War drums beat for US/NATO intervention (air war) in Syria, supposedly to punish the Bashar al-Assad regime (the government) over the use of chemical weapons, blamed on it instead of rebel forces.
Were hundreds of Syrian civilians killed with chemical weapons in a government attack out of desperation, or by a surreptitious rebel attack as a provocation? Gwynne Dyer’s op-ed states the reality of the situation in Syria very clearly (link below).
My article though “old” is still useful to show what is theoretically possible as a minimally violent resolution of the Syrian Civil War that is based around the destruction of the Syrian chemical weapons stockpiles (link below also).
But, such a resolution is not realistically possible because none of the numerous combatants nor their rich and powerful sponsors really care about the global public health, safety and security concerns regarding chemical weapons, nor the regional issues of establishing non-authoritarian (democratic or non-dictatorial) governments and regional peace. They each want power, absolutely.

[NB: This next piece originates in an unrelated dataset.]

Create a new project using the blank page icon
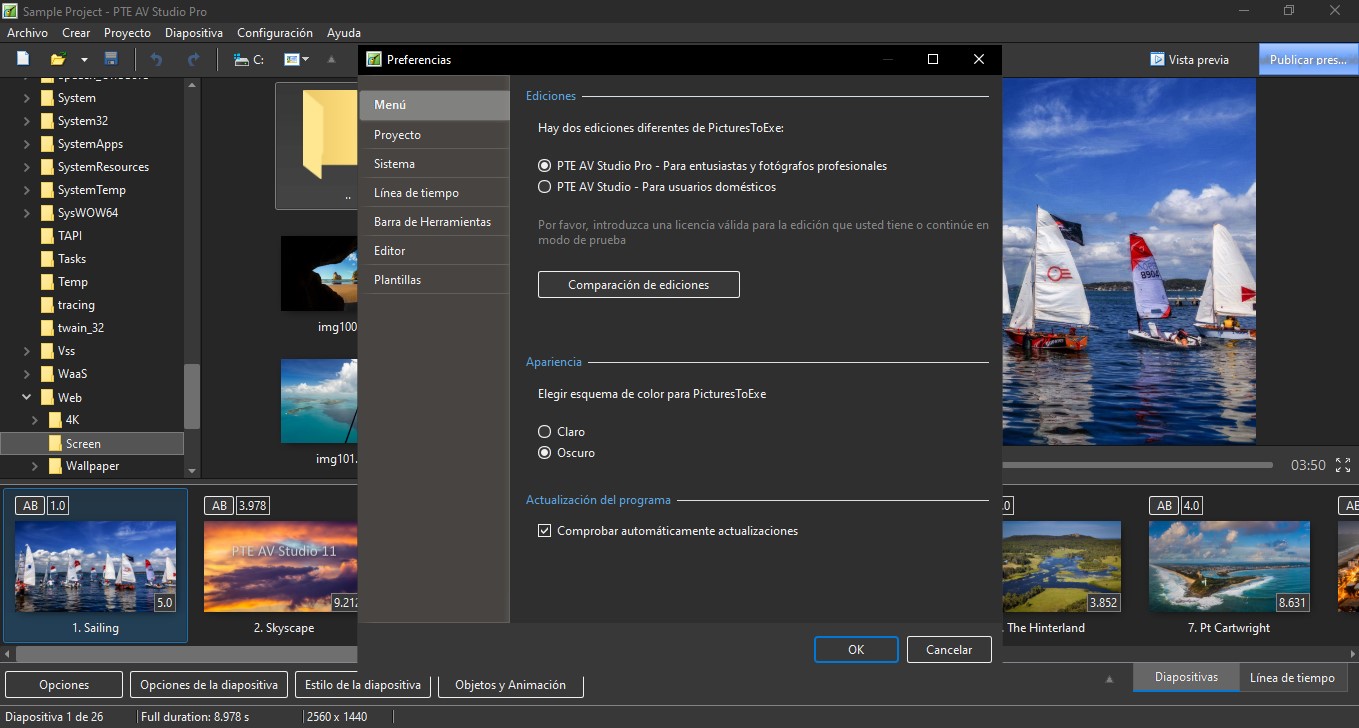Screen dimensions: 1359x728 22,59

The political power sought (or trying to be maintained) in Syria is that which can be exercised by wealth, and the richest form of wealth for buying power is materially tied to the earth as petroleum: fossil fuel economics.

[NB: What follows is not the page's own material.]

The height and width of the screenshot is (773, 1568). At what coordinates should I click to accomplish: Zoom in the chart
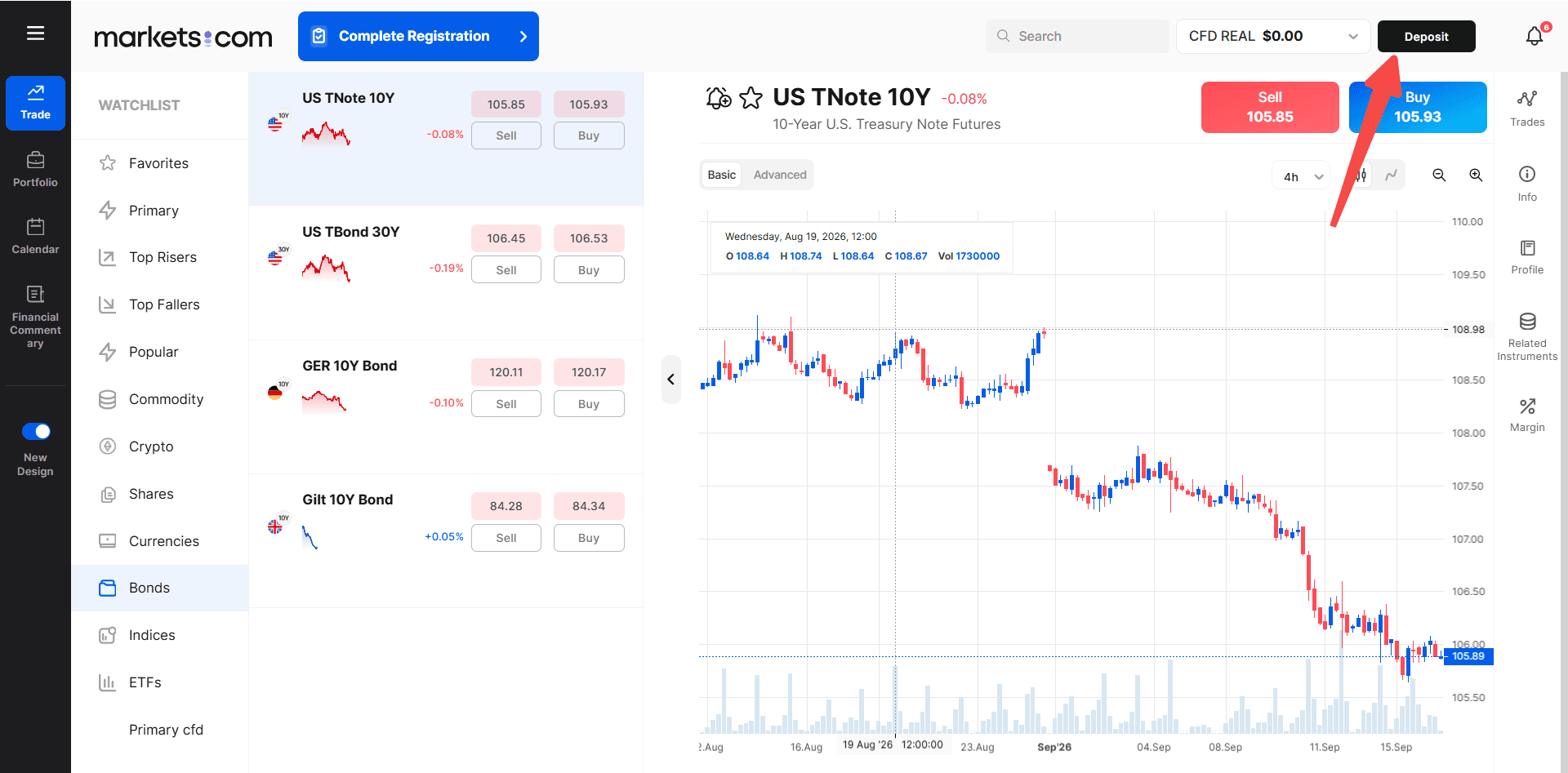coord(1476,175)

Syria is a conflict between two combines:
— the Sunni Persian Gulf oil kingdoms and NATO capitalism, who support rebel forces that include al-Qaeda militias (can we call these Wahhabi militants?), and
— a loosely connected Shiite regional bloc of Lebanon’s Hezbollah, the Alawite centered Syrian regime of Bashar al-Assad, probably the sympathies (and more?) of the Iraqi Shiite dominated government, the full involvement of Iran, and the diplomatic (and perhaps other technical) support of Russia and China.
The control of fossil fuel resources is the major super-power or geo-political obsession of our time. Global warming and climate change be damned, it’s all about hydrocarbon-based chemical energy providing industrial-strength economic and military power, and that being turned to political advantage internationally, ultimately, I think, out of pure ego. Gorillas thump their chests as warnings and displays of power, we (in the form of our governing elites) do this.
The combines at war in Syria have rival schemes for piping Central Asian oil wealth:
— Iranian and Iraqi oil could be piped west through Syria to the Mediterranean, to feed (addict?) the hungry NATO market, and potentially northeast from Iran through a cooperative Afghanistan directly to China.
— A US-favored route for extracted Central Asian oil would be south (from Kazakhstan, Uzbekistan, Kyrgyzstan, Turkmenistan and Tajikistan) through Afghanistan and Pakistan to the Arabian Sea, where this oil would be loaded onto tankers to join the shipping traffic from the Arabian Peninsula.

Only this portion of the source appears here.